== Текст для чтения ==
-.-.-

Интервью с режиссёркой и драматургиней Кариной Бесолти

 

В предпоследний день «Любимовки» пройдёт читка пьесы Карины Бесолти «Наизнанку» в постановке Полины Стружковой. Сюжет строится вокруг самоубийства девушки, похищенной для женитьбы и не выдержавшей домашнего насилия. А 10 сентября Карина выступит режиссёркой читки пьесы Анны Валуйских «Базовый тариф». Алиса Литвинова поговорила с Кариной о совмещении профессий, потенциале нарративного театра и стереотипах про Кавказ.

 

 

То, что ты ставишь на сцене, влияет на тебя как на авторку? Или оптика меняется в зависимости от рода деятельности?

-.-.-

== Исходный материал ==
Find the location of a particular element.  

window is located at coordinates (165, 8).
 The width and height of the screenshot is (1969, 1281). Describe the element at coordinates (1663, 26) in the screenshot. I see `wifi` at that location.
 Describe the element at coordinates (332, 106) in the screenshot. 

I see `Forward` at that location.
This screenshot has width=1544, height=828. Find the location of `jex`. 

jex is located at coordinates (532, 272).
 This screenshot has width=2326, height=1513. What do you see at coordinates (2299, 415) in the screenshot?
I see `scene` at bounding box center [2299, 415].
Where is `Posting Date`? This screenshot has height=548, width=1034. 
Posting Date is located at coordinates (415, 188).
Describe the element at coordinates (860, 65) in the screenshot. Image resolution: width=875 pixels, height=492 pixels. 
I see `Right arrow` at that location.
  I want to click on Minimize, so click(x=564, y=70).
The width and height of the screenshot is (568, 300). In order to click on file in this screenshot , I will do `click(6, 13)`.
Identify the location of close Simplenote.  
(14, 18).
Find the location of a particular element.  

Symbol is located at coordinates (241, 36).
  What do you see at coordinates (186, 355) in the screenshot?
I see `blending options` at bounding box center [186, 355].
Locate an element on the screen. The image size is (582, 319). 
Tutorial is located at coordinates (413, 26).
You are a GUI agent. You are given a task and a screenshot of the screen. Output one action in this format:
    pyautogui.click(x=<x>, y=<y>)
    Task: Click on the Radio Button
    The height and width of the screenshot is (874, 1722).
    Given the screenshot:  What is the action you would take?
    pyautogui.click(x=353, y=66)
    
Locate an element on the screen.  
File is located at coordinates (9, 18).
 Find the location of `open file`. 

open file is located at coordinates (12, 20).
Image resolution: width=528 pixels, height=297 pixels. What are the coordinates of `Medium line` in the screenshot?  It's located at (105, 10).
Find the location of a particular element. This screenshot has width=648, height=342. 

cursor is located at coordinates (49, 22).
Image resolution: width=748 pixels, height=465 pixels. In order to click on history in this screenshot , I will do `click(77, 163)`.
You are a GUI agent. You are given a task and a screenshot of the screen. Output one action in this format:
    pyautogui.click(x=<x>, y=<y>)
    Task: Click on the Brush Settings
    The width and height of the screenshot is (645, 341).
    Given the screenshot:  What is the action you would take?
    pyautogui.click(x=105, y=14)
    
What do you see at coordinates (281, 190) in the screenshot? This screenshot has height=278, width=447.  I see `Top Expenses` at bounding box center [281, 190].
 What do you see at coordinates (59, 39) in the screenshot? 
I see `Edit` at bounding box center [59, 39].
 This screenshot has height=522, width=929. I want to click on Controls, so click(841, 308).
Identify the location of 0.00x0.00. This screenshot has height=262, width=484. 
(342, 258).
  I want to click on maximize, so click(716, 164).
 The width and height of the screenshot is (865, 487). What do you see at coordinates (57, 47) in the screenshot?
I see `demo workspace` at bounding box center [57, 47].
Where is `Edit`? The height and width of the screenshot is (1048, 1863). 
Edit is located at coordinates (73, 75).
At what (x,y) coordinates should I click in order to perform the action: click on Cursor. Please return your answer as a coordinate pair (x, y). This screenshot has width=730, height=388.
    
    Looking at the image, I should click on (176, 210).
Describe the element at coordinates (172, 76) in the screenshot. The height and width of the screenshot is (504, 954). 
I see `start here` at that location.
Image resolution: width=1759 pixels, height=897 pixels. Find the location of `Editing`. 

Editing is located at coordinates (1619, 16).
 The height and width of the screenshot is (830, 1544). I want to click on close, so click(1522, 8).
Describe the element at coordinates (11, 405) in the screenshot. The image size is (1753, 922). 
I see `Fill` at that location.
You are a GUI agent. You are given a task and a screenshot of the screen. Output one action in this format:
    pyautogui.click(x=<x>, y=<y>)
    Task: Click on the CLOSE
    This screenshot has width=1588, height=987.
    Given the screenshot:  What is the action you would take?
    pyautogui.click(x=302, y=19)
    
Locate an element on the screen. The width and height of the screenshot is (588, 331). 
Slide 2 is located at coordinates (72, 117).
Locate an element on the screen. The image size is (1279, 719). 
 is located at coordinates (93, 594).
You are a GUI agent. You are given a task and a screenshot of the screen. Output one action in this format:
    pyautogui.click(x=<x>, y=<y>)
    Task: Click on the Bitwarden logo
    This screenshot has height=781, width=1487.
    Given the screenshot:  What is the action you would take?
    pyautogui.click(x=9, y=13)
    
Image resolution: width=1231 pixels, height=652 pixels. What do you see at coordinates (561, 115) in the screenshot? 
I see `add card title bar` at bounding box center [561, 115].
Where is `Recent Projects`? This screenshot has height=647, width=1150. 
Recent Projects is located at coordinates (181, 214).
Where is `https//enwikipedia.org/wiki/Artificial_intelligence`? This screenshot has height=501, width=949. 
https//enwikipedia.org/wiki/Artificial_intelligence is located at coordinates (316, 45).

-.-.-

== Задания ==
(1) Пожалуйста, перепишите фрагмент интервью с Кариной Бесолти, начиная со слов «В предпоследний день» и дальше вплоть до слов «от рода деятельности?», заменив «стереотипах» на «мифах».
(2) Допишите следующую часть интервью с Кариной Бесолти, начав сразу после последнего приведённого вопроса.
Приведённый материал не связан с интервью и существует отдельно от него.

== Ответы по заданиям ==
(1)
В предпоследний день «Любимовки» пройдёт читка пьесы Карины Бесолти «Наизнанку» в постановке Полины Стружковой. Сюжет строится вокруг самоубийства девушки, похищенной для женитьбы и не выдержавшей домашнего насилия. А 10 сентября Карина выступит режиссёркой читки пьесы Анны Валуйских «Базовый тариф». Алиса Литвинова поговорила с Кариной о совмещении профессий, потенциале нарративного театра и мифах про Кавказ.

 

 

То, что ты ставишь на сцене, влияет на тебя как на авторку? Или оптика меняется в зависимости от рода деятельности?

(2)
Моя режиссёрская сущность во многом растёт из сущности драматургической. Просто однажды мне стало тесно в тексте. Когда завершаешь пьесу, заканчивается большой пласт работы и интерес к нему в каком-то смысле теряется. Нужно сразу идти дальше. В один момент стало казаться, что это движение «дальше» может быть связано с тем же материалом. А ещё — с режиссурой. Логично, что при таком раскладе моей первой постановкой был спектакль по собственной пьесе «Сказ-Очники». Этот текст мне очень дорог, хотелось как можно дольше сохранить эмоциональную связь с историей.

 

Так что, да влияют. И да — меняется. Но как и насколько — отдельная тема, которую мне нужно ещё во многом обдумать и понять.

 

На этой «Любимовке» не было желания работать со своей пьесой?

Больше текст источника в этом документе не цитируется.